Checkmates: a mobile friend finder prototype for eTech

I’ve been working on a project recently that is really the convergence of everything I love about my work these days: promoting grassroots innovation at Yahoo! through events like Hack Day, building cool stuff, and trying to glimpse the future through prototypes that reach a little bit. (Aside: I just noticed that in Jeremy’s original post about Hack Day, he called it the first “annual.” We’re doing them quarterly, and in fact, we’re doing another one a few weeks from now. Can’t wait.) What I’m writing about today is actually the result of Ed Ho, Jonathan Trevor, Karon Weber, and Sam Tripodi’s “failed” Hack Day project. At the end of our first Hack Day, Ed, Jonathan, Karon, and Sam had nothing to show but ambition, but the experience lit a fire that resulted in something really cool that we can now share.
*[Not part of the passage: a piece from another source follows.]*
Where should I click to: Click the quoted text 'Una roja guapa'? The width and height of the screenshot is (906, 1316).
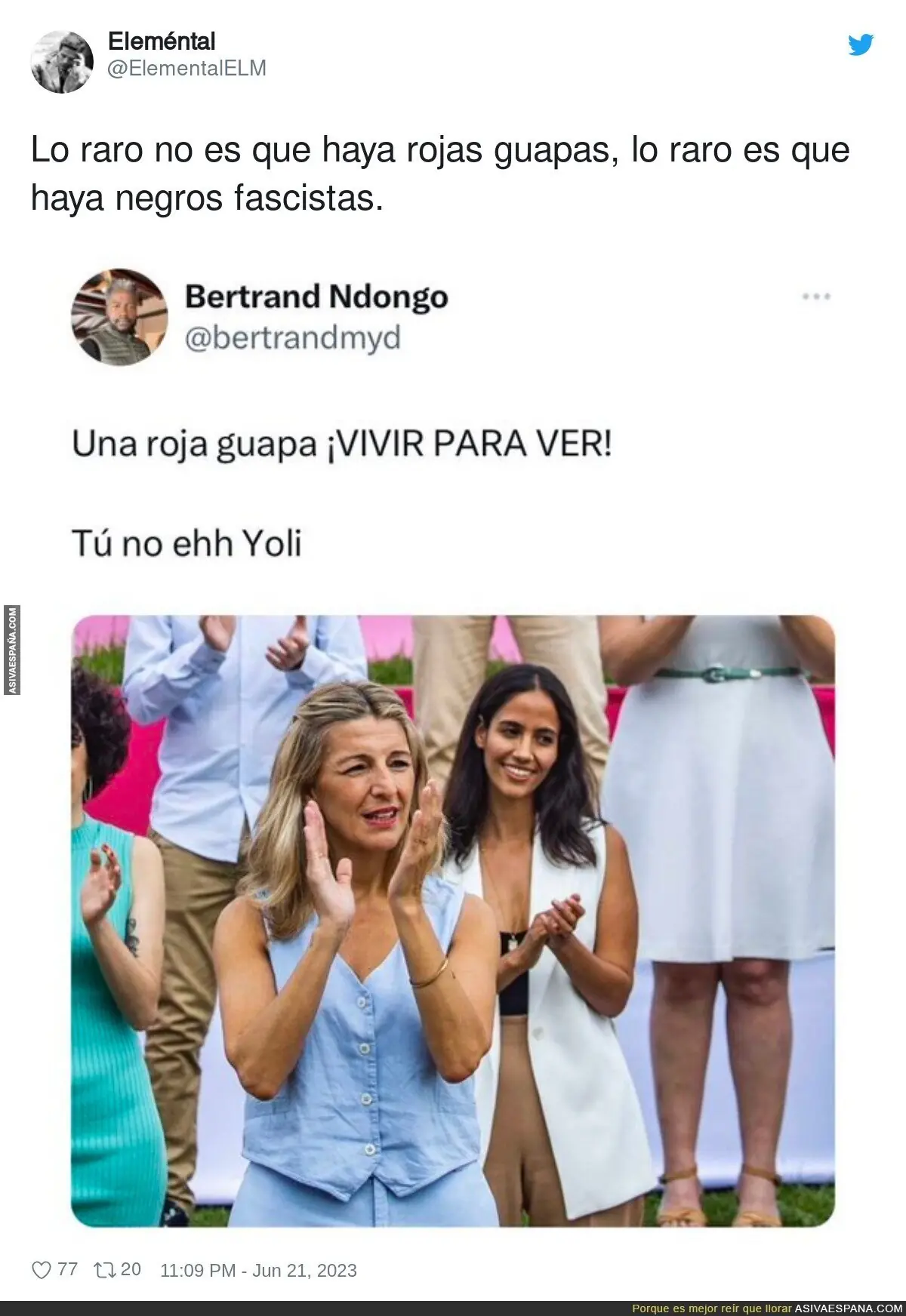tap(194, 445)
I’m referring to CheckMates , a prototype for telling your friends where you are and seeing where they are on a map (i.e. check your mates) — on your phone. It wasn’t even close to working at the end of our last Hack Day, but it is now. You can download it now — just click on the Install link on this page and follow the instructions. One note: since this is a limited-release prototype, we’re capping registrations, so the downloads will pause at some point. There are a couple other disclaimers.) This prototype was built all on public Yahoo! APIs, so we’re also hoping that it will inspire you to build your own stuff! Theoretically, Checkmates should work on any Java/MIDP2 capable phone but it’s known to work on Nokia Series 60 phones like the 6620, 6670, 6680, 6681, 6682, 7610 models, and it is likely to work on 3230, 6630, 6260 as well.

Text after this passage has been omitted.